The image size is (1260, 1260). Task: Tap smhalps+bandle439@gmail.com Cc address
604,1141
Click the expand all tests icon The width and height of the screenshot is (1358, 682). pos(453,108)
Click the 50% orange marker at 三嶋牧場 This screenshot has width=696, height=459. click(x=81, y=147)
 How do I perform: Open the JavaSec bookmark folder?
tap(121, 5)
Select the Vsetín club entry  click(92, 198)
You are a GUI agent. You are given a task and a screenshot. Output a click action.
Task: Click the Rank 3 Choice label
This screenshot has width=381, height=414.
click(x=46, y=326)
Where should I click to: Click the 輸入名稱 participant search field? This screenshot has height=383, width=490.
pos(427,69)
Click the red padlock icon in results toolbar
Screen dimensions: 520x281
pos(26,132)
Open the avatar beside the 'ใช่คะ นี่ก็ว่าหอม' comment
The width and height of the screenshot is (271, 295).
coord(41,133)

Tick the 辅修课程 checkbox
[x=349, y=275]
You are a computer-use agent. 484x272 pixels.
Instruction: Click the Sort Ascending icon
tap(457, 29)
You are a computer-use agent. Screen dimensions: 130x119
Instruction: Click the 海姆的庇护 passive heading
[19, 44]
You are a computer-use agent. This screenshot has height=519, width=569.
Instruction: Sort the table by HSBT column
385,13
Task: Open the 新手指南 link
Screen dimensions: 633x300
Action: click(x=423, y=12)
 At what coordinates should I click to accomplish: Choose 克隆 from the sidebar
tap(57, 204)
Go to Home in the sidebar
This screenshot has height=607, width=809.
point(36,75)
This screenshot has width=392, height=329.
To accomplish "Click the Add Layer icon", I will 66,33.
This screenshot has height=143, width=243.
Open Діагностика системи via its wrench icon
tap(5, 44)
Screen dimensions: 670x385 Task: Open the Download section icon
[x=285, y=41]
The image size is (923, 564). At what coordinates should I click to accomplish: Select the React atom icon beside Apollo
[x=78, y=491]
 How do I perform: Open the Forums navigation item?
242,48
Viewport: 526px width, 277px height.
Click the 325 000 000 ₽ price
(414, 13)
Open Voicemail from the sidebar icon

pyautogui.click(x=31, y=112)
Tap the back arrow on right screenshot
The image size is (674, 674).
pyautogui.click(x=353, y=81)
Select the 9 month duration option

-.-.-

● What is being asked
The expected output is one number, the tally of lines above containing "computer".

● Final answer
3